Since $x \ge 0$, $y=0$, the image of $v=0$ is the positive $x$-axis in the $xy$-plane.
b. The image of $v=u$ is $T\left( {u,u} \right) = \left( {0,2{u^2}} \right)$.
So, $x=0$, $y = 2{u^2}$.
Since $x=0$ and $y \ge 0$, the image of $v=u$ is the positive $y$-axis.
Hence, the domain ${\cal D}$ is bounded by $x=0$, $y=0$, and ${y^2} = 4 - 4x$.
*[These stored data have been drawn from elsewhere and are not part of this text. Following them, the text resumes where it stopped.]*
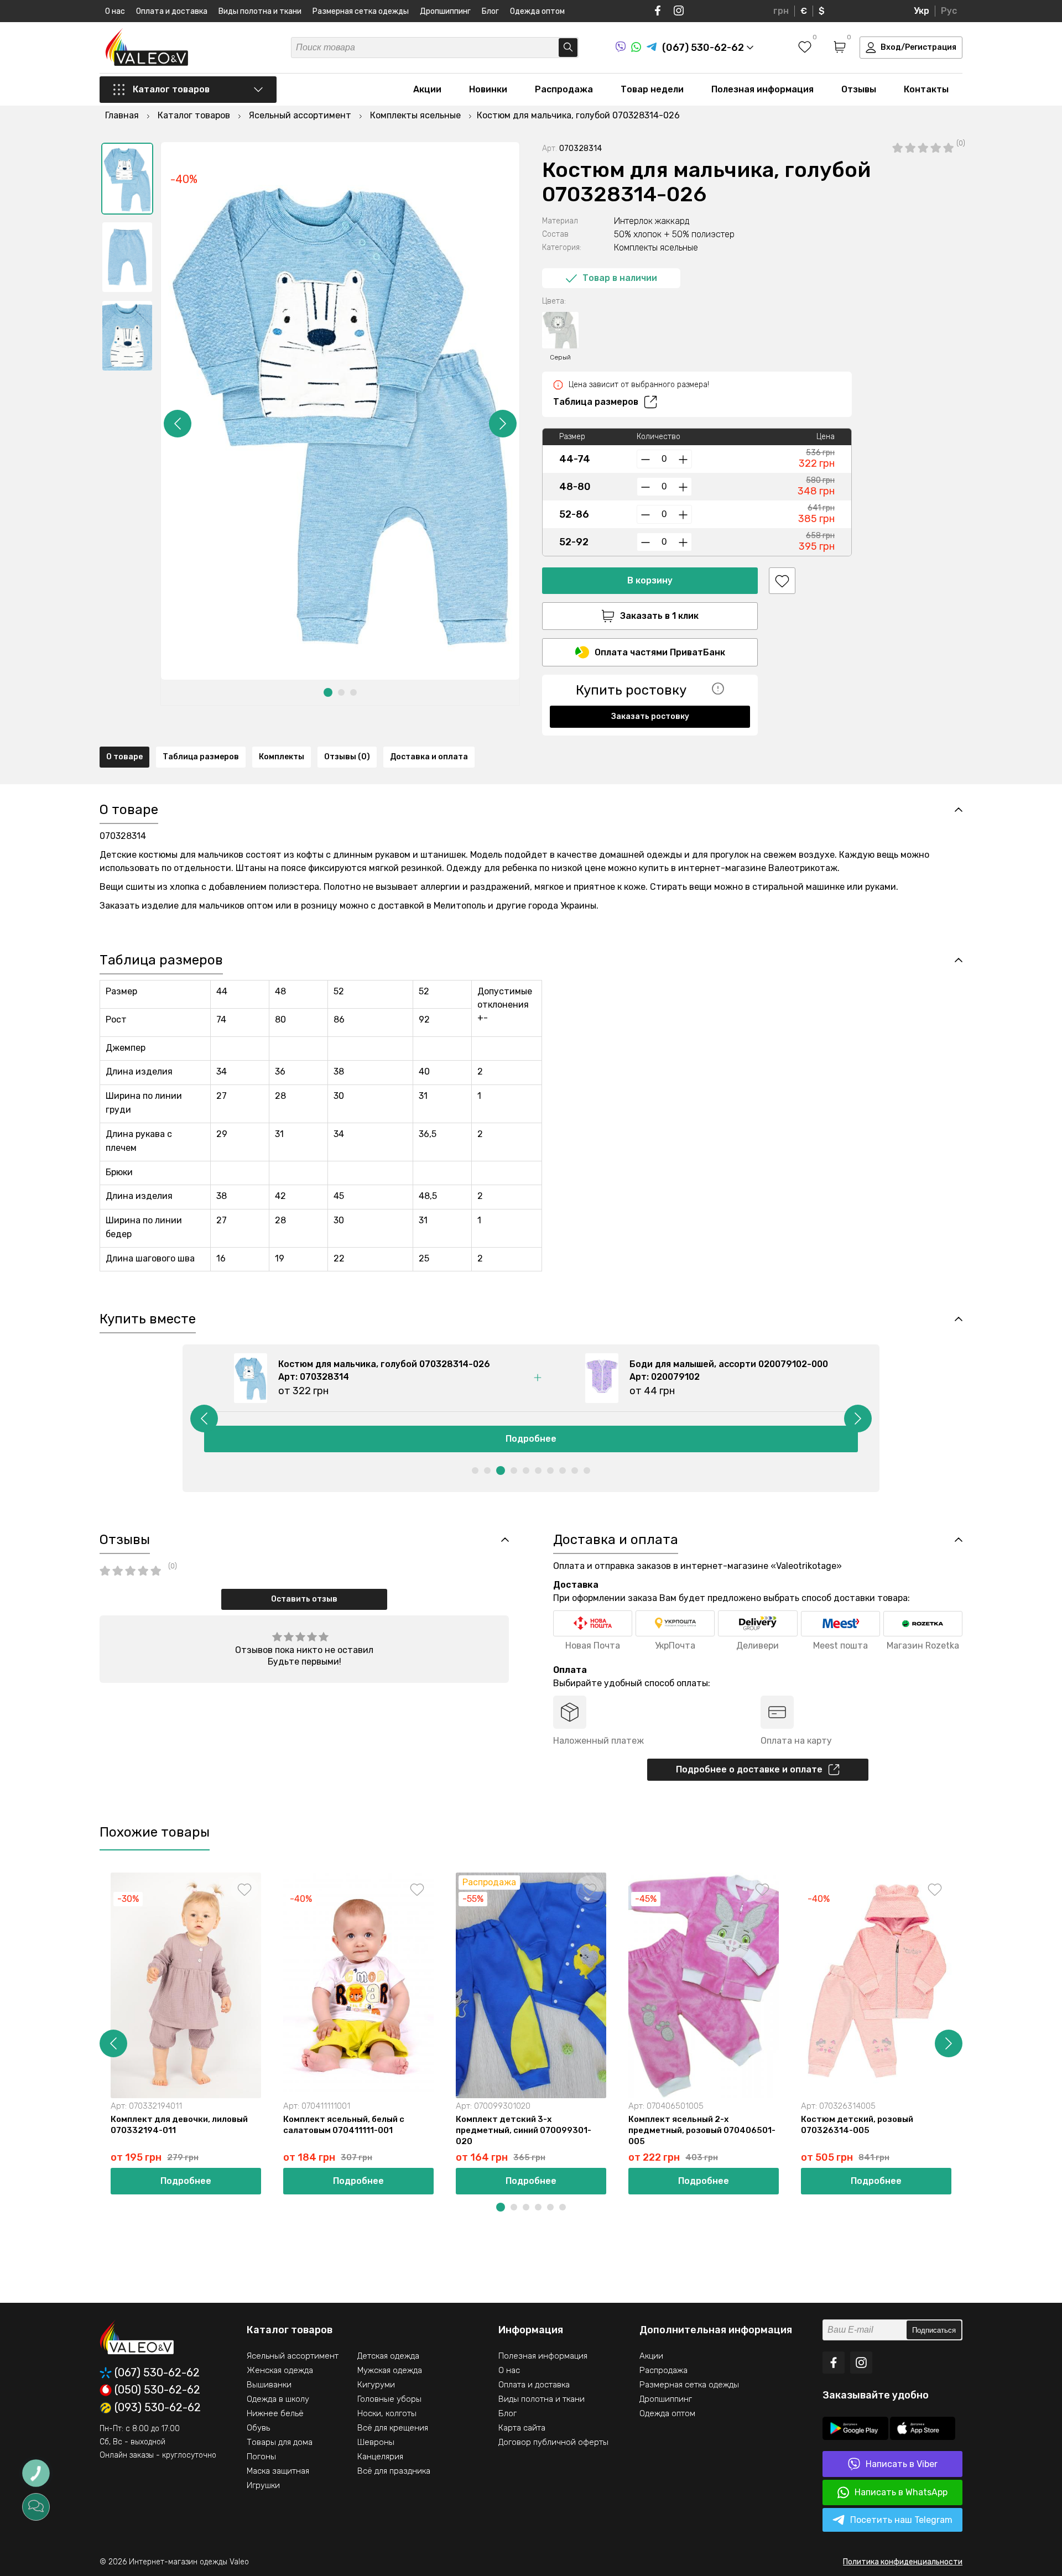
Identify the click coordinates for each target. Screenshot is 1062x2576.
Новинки (488, 89)
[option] (127, 178)
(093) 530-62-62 (157, 2408)
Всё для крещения (392, 2428)
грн (781, 11)
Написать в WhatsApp (901, 2492)
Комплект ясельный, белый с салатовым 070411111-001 (343, 2124)
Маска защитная (278, 2471)
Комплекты (281, 757)
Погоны (261, 2457)
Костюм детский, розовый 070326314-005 (857, 2124)
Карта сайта (521, 2428)
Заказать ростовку (650, 716)
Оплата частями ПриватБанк (660, 652)
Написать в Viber (902, 2464)
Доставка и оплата (429, 757)
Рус (949, 11)
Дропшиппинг (445, 11)
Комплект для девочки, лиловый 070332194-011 (179, 2124)
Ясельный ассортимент (293, 2356)
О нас (115, 11)
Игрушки (263, 2485)
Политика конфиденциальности (902, 2562)
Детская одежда (388, 2356)
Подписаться (934, 2330)
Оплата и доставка (171, 11)
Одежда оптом (537, 11)
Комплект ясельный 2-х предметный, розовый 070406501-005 (701, 2130)
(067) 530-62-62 (157, 2373)
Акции (427, 89)
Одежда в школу (278, 2399)
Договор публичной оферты (553, 2442)
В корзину (650, 580)
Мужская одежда (389, 2370)
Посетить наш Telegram (901, 2520)
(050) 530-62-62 (157, 2390)
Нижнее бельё (275, 2413)
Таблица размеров (595, 402)
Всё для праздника (393, 2471)
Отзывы (858, 89)
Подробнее (531, 1438)
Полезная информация (762, 89)
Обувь (258, 2428)
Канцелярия (380, 2457)
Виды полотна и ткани (259, 11)
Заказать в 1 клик (659, 616)
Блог (490, 11)
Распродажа (564, 89)
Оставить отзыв (304, 1599)
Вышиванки (269, 2385)
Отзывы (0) (347, 757)
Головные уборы (389, 2399)
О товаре (124, 757)
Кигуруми (376, 2385)
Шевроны (375, 2442)
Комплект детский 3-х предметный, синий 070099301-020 (523, 2130)
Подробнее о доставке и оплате (749, 1769)
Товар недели (652, 89)
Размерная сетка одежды (361, 11)
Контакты (926, 89)
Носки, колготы (387, 2413)
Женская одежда (280, 2370)
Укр (921, 11)
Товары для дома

Step 3. Evaluate the Jacobian of $T\left( {u,v} \right) = \left( {{u^2} - {v^2},2uv} \right)$:
${\rm{Jac}}\left( T \right) = \left| {\begin{array}{*{20}{c}}
{\frac{{\partial x}}{{\partial u}}}&{\frac{{\partial x}}{{\partial v}}}\\
{\frac{{\partial y}}{{\partial u}}}&{\frac{{\partial y}}{{\partial v}}}
\end{array}} \right| = \left| {\begin{array}{*{20}{c}}
{2u}&{ - 2v}\\
{2v}&{2u}
\end{array}} \right| = 4{u^2} + 4{v^2}$
Write
$f\left( {x,y} \right) = \sqrt {{x^2} + {y^2}} $
$f\left( {x\left( {u,v} \right),y\left( {u,v} \right)} \right) = \sqrt {{{\left( {{u^2} - {v^2}} \right)}^2} + 4{u^2}{v^2}} $
$f\left( {x\left( {u,v} \right),y\left( {u,v} \right)} \right) = \sqrt {{u^4} + 2{u^2}{v^2} + {v^4}} = \sqrt {{{\left( {{u^2} + {v^2}} \right)}^2}} = {u^2} + {v^2}$
Using the Change of Variables Formula, we evaluate:
$\mathop \smallint \limits_{}^{} \mathop \smallint \limits_{\cal D}^{} f\left( {x,y} \right){\rm{d}}x{\rm{d}}y = \mathop \smallint \limits_{}^{} \mathop \smallint \limits_{\cal R}^{} f\left( {x\left( {u,v} \right),y\left( {u,v} \right)} \right)\left| {Jac\left( G \right)} \right|{\rm{d}}u{\rm{d}}v$
$\mathop \smallint \limits_{}^{} \mathop \smallint \limits_{\cal D}^{} \sqrt {{x^2} + {y^2}} {\rm{d}}x{\rm{d}}y = 4\mathop \smallint \limits_{u = 0}^1 \mathop \smallint \limits_{v = 0}^u {\left( {{u^2} + {v^2}} \right)^2}{\rm{d}}v{\rm{d}}u$
$ = 4\mathop \smallint \limits_{u = 0}^1 \mathop \smallint \limits_{v = 0}^u \left( {{u^4} + 2{u^2}{v^2} + {v^4}} \right){\rm{d}}v{\rm{d}}u$
$ = 4\mathop \smallint \limits_{u = 0}^1 \left( {\left( {{u^4}v + \frac{2}{3}{u^2}{v^3} + \frac{1}{5}{v^5}} \right)|_0^u} \right){\rm{d}}u$
$ = 4\mathop \smallint \limits_{u = 0}^1 \left( {{u^5} + \frac{2}{3}{u^5} + \frac{1}{5}{u^5}} \right){\rm{d}}u$
$ = 4\mathop \smallint \limits_{u = 0}^1 \left( {\frac{{28}}{{15}}{u^5}} \right){\rm{d}}u = \frac{{56}}{{45}}\left( {{u^6}|_0^1} \right) = \frac{{56}}{{45}}$
So, $\mathop \smallint \limits_{}^{} \mathop \smallint \limits_{\cal D}^{} \sqrt {{x^2} + {y^2}} {\rm{d}}x{\rm{d}}y = \frac{{56}}{{45}}$.